Given data »
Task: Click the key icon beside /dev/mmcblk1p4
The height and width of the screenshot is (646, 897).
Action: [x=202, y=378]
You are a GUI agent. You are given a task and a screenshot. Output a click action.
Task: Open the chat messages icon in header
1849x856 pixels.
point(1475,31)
--
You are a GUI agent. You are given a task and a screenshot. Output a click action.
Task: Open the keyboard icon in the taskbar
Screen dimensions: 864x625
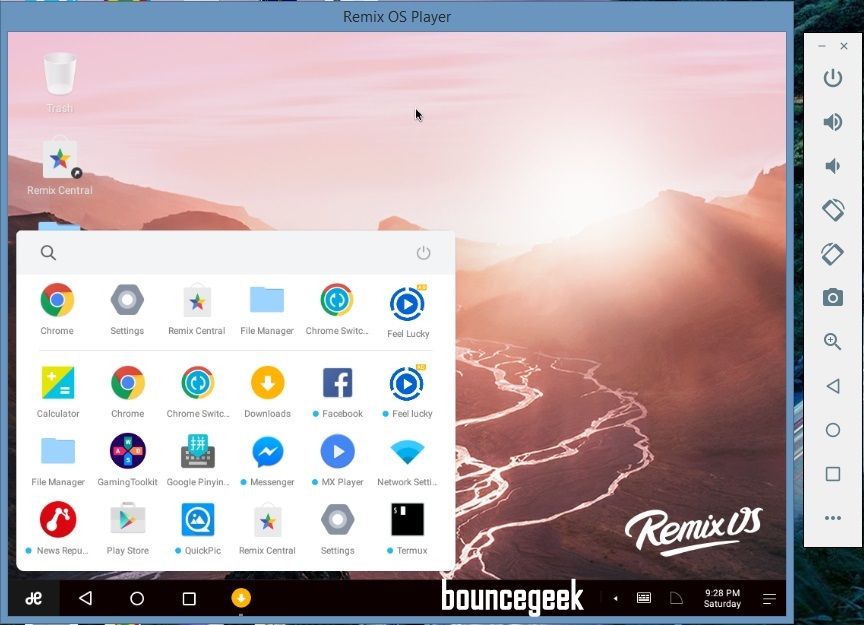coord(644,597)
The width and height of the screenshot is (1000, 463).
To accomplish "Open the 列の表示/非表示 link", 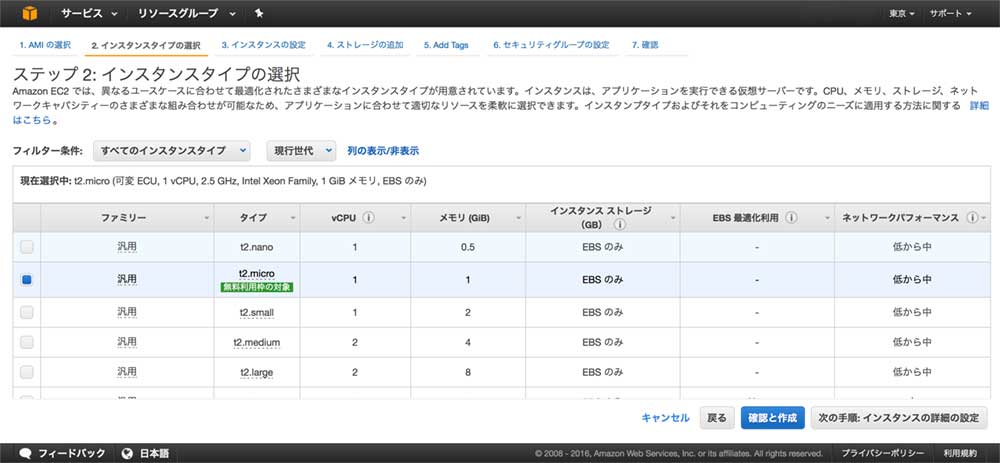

What is required »
After counting the lines of the records above that hold the word "icon", give the total and nothing else.

Result below »
3